Task:
Copy out each of the items below word for word, with nothing changed.
-- start of Dataset excerpts --
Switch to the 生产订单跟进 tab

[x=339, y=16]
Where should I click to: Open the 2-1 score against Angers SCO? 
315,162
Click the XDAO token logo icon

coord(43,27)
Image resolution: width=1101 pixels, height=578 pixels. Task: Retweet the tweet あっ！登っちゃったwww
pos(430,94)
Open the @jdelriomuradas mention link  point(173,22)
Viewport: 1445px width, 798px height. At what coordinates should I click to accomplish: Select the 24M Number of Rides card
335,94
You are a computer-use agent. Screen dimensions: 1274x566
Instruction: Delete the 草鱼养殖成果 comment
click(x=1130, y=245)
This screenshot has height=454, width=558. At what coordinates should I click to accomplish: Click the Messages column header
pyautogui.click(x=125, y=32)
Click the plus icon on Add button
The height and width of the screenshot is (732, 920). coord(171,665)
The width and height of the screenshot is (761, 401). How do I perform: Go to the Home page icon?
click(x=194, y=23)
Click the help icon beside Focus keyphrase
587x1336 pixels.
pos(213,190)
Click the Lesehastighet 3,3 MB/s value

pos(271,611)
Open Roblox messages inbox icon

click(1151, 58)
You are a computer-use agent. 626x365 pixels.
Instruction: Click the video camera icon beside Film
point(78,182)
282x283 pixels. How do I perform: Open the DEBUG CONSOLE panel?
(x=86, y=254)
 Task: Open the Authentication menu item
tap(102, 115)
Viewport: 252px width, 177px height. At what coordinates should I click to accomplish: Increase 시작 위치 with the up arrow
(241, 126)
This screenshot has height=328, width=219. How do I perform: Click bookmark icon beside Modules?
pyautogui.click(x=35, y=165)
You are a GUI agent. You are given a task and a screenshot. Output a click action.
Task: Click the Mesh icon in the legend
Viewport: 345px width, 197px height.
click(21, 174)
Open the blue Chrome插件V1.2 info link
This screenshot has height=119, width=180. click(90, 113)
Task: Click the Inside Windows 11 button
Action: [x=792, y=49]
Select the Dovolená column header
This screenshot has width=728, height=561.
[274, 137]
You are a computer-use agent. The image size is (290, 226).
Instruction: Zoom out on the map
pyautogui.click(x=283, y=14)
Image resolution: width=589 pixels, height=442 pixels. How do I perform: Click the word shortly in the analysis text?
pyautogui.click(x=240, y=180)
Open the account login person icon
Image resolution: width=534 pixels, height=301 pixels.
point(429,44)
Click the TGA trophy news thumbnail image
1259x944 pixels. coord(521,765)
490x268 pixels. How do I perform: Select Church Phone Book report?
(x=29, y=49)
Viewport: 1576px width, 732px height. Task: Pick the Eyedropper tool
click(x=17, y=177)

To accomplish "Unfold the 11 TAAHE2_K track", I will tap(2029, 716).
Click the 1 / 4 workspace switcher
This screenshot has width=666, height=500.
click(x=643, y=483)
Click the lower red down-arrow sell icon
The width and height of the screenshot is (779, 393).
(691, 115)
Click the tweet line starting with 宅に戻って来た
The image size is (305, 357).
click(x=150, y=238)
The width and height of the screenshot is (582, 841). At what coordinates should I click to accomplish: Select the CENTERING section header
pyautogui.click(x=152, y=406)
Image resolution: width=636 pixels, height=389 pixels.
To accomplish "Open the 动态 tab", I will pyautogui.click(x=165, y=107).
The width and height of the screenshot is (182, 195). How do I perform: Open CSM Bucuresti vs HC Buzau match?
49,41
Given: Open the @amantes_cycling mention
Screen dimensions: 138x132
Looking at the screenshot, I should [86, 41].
-- end of Dataset excerpts --
Exercise output:
Switch to the 生产订单跟进 tab

[x=339, y=16]
Where should I click to: Open the 2-1 score against Angers SCO? 
315,162
Click the XDAO token logo icon

coord(43,27)
Image resolution: width=1101 pixels, height=578 pixels. Task: Retweet the tweet あっ！登っちゃったwww
pos(430,94)
Open the @jdelriomuradas mention link  point(173,22)
Viewport: 1445px width, 798px height. At what coordinates should I click to accomplish: Select the 24M Number of Rides card
335,94
You are a computer-use agent. Screen dimensions: 1274x566
Instruction: Delete the 草鱼养殖成果 comment
click(x=1130, y=245)
This screenshot has height=454, width=558. At what coordinates should I click to accomplish: Click the Messages column header
pyautogui.click(x=125, y=32)
Click the plus icon on Add button
The height and width of the screenshot is (732, 920). coord(171,665)
The width and height of the screenshot is (761, 401). How do I perform: Go to the Home page icon?
click(x=194, y=23)
Click the help icon beside Focus keyphrase
587x1336 pixels.
pos(213,190)
Click the Lesehastighet 3,3 MB/s value

pos(271,611)
Open Roblox messages inbox icon

click(1151, 58)
You are a computer-use agent. 626x365 pixels.
Instruction: Click the video camera icon beside Film
point(78,182)
282x283 pixels. How do I perform: Open the DEBUG CONSOLE panel?
(x=86, y=254)
 Task: Open the Authentication menu item
tap(102, 115)
Viewport: 252px width, 177px height. At what coordinates should I click to accomplish: Increase 시작 위치 with the up arrow
(241, 126)
This screenshot has height=328, width=219. How do I perform: Click bookmark icon beside Modules?
pyautogui.click(x=35, y=165)
You are a GUI agent. You are given a task and a screenshot. Output a click action.
Task: Click the Mesh icon in the legend
Viewport: 345px width, 197px height.
click(21, 174)
Open the blue Chrome插件V1.2 info link
This screenshot has height=119, width=180. click(90, 113)
Task: Click the Inside Windows 11 button
Action: [x=792, y=49]
Select the Dovolená column header
This screenshot has width=728, height=561.
[274, 137]
You are a computer-use agent. The image size is (290, 226).
Instruction: Zoom out on the map
pyautogui.click(x=283, y=14)
Image resolution: width=589 pixels, height=442 pixels. How do I perform: Click the word shortly in the analysis text?
pyautogui.click(x=240, y=180)
Open the account login person icon
Image resolution: width=534 pixels, height=301 pixels.
point(429,44)
Click the TGA trophy news thumbnail image
1259x944 pixels. coord(521,765)
490x268 pixels. How do I perform: Select Church Phone Book report?
(x=29, y=49)
Viewport: 1576px width, 732px height. Task: Pick the Eyedropper tool
click(x=17, y=177)

To accomplish "Unfold the 11 TAAHE2_K track", I will tap(2029, 716).
Click the 1 / 4 workspace switcher
This screenshot has width=666, height=500.
click(x=643, y=483)
Click the lower red down-arrow sell icon
The width and height of the screenshot is (779, 393).
(691, 115)
Click the tweet line starting with 宅に戻って来た
The image size is (305, 357).
click(x=150, y=238)
The width and height of the screenshot is (582, 841). At what coordinates should I click to accomplish: Select the CENTERING section header
pyautogui.click(x=152, y=406)
Image resolution: width=636 pixels, height=389 pixels.
To accomplish "Open the 动态 tab", I will pyautogui.click(x=165, y=107).
The width and height of the screenshot is (182, 195). How do I perform: Open CSM Bucuresti vs HC Buzau match?
49,41
Given: Open the @amantes_cycling mention
Screen dimensions: 138x132
Looking at the screenshot, I should [86, 41].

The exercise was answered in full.